BIENVENUE À DERRY épisode 5 : le moment tant attendu par les fans est enfin arrivé
L’épisode de ce lundi de ÇA : BIENVENUE À DERRY intitulé "Neibolt Street" a enfin offert aux fans de Pennywise ce qu’ils attendaient depuis le lancement de la série : l’arrivée terrifiante du clown, toujours incarné par Bill Skarsgård. Et sa première réplique est très importante.
ÇA BIENVENUE À DERRY épisode 5 : Pennywise est enfin là !
Depuis le début de sa diffusion, la série ÇA : BIENVENUE À DERRY imaginée par Andy Muschietti (déjà à l’œuvre sur les deux premiers films ÇA) nous glace le sang par ses visions cauchemardesques. Pourtant, elle a fait le pari courageux de se passer de son atout majeur, et élément central de l’œuvre de Stephen King : le clown Pennywise (ou Grippe-Sous, comme vous préférez). Ainsi, l’ombre du mal plane sur Derry depuis le début. On sait que le clown est derrière ces visions cauchemardesques imposées aux habitants de la petite ville hantée du Maine, mais la figure à laquelle nous sommes habitués, n’avait toujours pas fait son apparition. Et c’est cette attente qui tenait aussi en haleine les spectateurs, avec cette question centrale : quand allait-on enfin pouvoir retrouver Pennywise ?

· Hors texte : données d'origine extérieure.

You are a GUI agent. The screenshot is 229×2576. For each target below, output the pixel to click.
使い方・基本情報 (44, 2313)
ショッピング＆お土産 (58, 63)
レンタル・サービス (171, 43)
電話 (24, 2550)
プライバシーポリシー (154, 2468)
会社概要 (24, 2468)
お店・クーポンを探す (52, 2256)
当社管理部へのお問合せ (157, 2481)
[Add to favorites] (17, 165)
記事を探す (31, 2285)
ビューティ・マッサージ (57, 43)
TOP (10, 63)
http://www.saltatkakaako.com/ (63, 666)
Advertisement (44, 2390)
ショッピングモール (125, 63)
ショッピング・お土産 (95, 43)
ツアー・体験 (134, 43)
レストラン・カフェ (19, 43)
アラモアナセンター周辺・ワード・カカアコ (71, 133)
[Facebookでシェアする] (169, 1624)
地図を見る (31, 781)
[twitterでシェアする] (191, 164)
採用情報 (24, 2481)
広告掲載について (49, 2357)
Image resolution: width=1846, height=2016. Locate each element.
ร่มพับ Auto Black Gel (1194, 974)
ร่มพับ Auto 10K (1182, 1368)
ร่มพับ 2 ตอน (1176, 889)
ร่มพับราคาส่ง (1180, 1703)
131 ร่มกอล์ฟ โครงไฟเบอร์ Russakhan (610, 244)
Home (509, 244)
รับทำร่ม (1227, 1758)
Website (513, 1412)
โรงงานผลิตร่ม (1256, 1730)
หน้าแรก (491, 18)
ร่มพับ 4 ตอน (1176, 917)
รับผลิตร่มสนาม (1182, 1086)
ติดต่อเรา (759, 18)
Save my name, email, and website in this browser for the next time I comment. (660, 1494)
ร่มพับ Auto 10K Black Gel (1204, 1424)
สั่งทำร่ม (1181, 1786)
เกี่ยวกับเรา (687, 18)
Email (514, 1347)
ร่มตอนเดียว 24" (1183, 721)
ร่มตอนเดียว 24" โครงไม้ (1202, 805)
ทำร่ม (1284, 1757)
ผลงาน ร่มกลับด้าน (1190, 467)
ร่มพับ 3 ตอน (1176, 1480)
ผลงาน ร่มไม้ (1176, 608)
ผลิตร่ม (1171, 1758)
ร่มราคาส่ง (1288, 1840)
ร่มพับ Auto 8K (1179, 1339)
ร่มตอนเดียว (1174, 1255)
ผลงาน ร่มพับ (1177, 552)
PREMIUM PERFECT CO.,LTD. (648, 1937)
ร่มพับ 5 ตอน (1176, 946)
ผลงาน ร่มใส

C’est au bout de l’épisode 5 de ÇA : BIENVENUE À DERRY intitulé "Neibolt Street" que le clown (toujours incarné par un terrifiant Bill Skarsgård) fait enfin son apparition, au terme d’une séquence particulièrement éprouvante. Ainsi, après avoir cru au retour de Matty (l’enfant disparu dans le premier épisode de la série), le groupe d’ados le suit dans les égouts (qui se trouvent sous la maison de Neibolt Street) et assiste à une vision cauchemardesque : le corps du vrai Matty apparaît à la surface, et Pennywise, « naît » à travers la vision de Matty qu’il avait imposée aux enfants de manière particulièrement gore. Bill Skarsgård surgit ainsi comme une bombe larguée au cœur même du récit, et c’est d’ailleurs l’idée même de l’épisode : le clown comme arme de destruction massive.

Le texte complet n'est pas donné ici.